I have written a following function to sample from multivariate normal...
library(dplyr)
rmvtnormtibble <- function(n, mu, Sigma, names) {
(matrix(rnorm(n * length(mu)), ncol = length(mu)) %*% chol(Sigma)) %>%
{t(.) + mu} %>%
t %>%
as_tibble %>%
setNames(names)
}
...that returns a tibble having columns that correspond different variables.
The function can be called this way:
rmvtnormtibble(n = 120 + 86 + 56, mu = c(A = 24, B = 48, C = 30), Sigma = diag(3), names = c("A","B","C"))
Then I have the following sampling scheme:
A | B | freq |
---|---|---|
30 | 40 | 120 |
25 | 41 | 86 |
27 | 22 | 56 |
sample_scheme <- tibble(A = c(30,25,27), B = c(40,41,22), freq = c(120,86,56))
And now, how do we read this sample scheme table? We want exactly 120 observations having A column to be between 30 and 31 AND B column to be between 40 and 41. 86 observations A being between 25 and 26 AND B being between 41 and 42. 56 observations being A being between 27 and 28 AND B being between 22 and 23.

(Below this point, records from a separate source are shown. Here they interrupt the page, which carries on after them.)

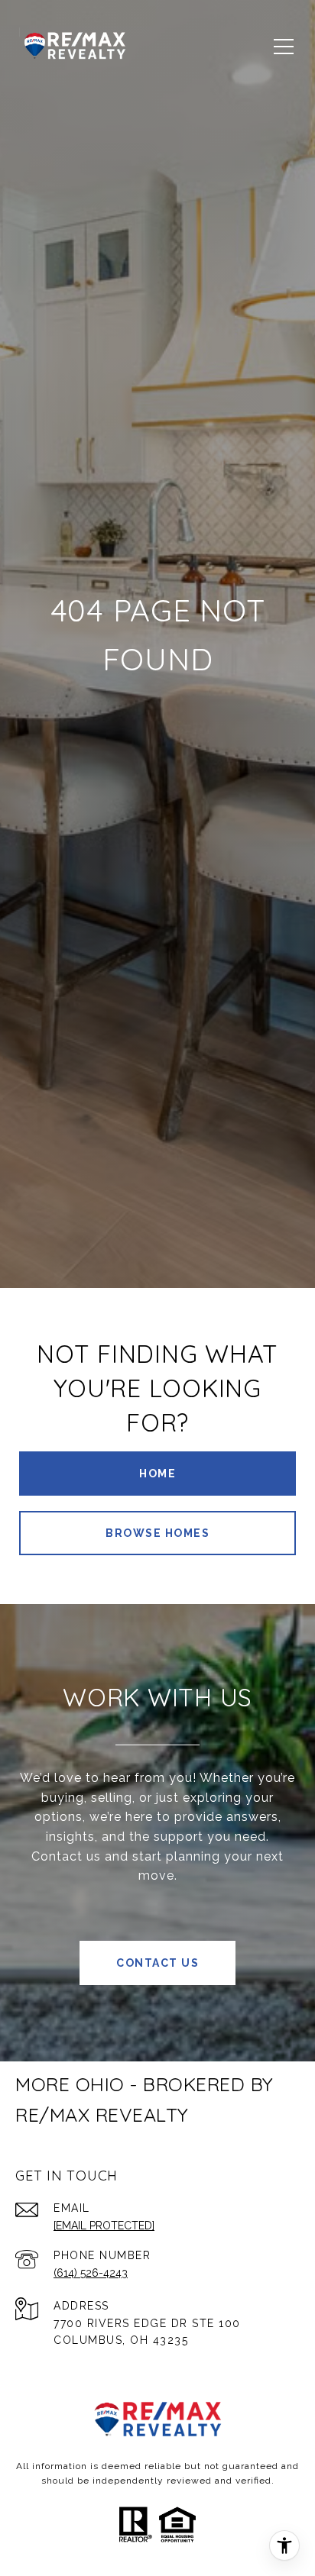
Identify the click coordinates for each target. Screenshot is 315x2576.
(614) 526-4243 (91, 2273)
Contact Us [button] (157, 1963)
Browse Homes (157, 1533)
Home (157, 1473)
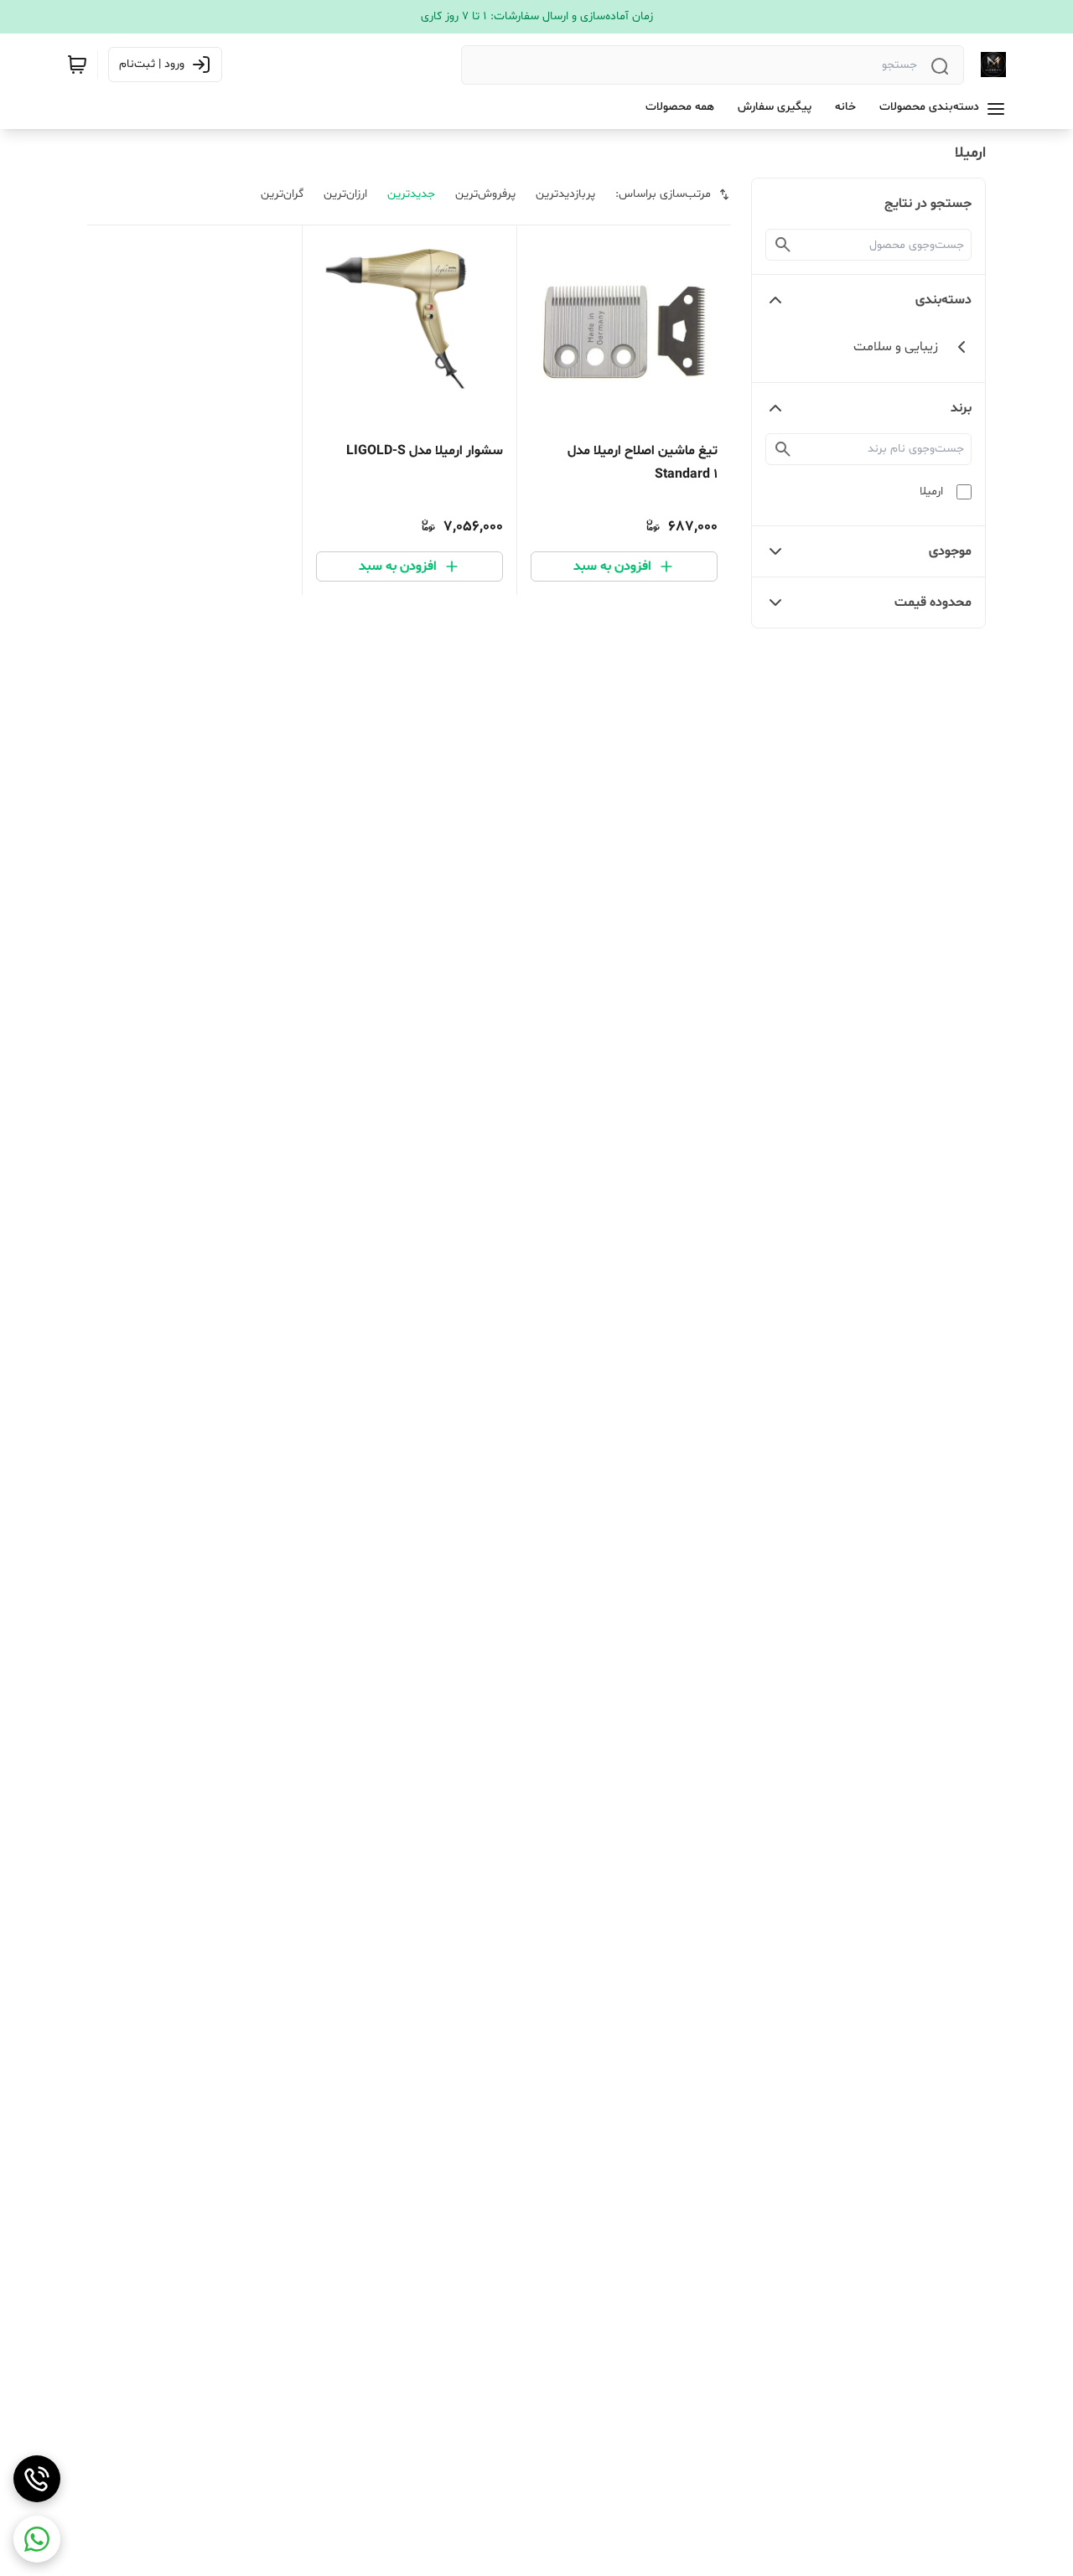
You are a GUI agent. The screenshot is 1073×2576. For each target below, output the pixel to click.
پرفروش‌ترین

So any number (x), in columns A and B, defines an interval [x, x+1].
Then we can start sampling. If we set the n argument extremely high, we would most likely get what we need plus some extra observations. However, if the sampling scheme has high frequencies and/or the A and B values tend to deviate from their respective means and/or the multivariate normal has many dimensions, we might run into memory issues. Therefore n needs to be set according to these but also according to possible memory constraints of the environment.
So my question is, that how could we accrue a tibble with new observations when we loop the rmvtnormtibble function and keep adding new observations according to the sample scheme most effectively? So when we get new observations that we need, we add them, when we get observations we do not need, we omit them.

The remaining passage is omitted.